Phillips availed himself of this opportunity and alleged that his counsel was ineffective.
Phillips’s counsel’s motion was accompanied by an abstract and brief discussing every
adverse ruling in the record that might arguably support an appeal. We find that Phillips’s
counsel has complied with Rule 4-3(j). The sole adverse ruling occurred in the sentencing
hearing. There, Phillips’s counsel disputed the accuracy of the pre-sentence report.
However, when pressed by the trial court, which offered to redo the report, Phillips’s
counsel declined the offer. Accordingly, we conclude that this issue was not preserved for
our review, and any brief on the merits would be wholly frivolous. See Epps v. State, 100
Ark. App. 344, ___ S.W.3d ___ (2007).
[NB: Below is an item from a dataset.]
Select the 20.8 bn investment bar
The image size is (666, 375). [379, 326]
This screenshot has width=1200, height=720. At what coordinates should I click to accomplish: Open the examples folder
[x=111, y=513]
Regarding the sentence imposed, we note that the
trial judge imposed the presumptive sentence, which was well within the range for a Class
Y felony, and further, any argument based on the merits of the revocation would be
wholly frivolous.
Concerning Phillips’s pro se points, his ineffective assistance of counsel claim was
not timely raised to the trial court and therefore cannot be considered for the first time on
appeal. Ratchford v. State, 357 Ark. 27, 159 S.W.3d 304 (2004). Therefore, it cannot
support a non-frivolous argument on appeal.
From our review of the record and the briefs presented to us, we find that there was
compliance with Rule 4-3(j) and that the appeal is without merit. Accordingly, we grant
counsel’s motion to withdraw and affirm Phillips’s sentence.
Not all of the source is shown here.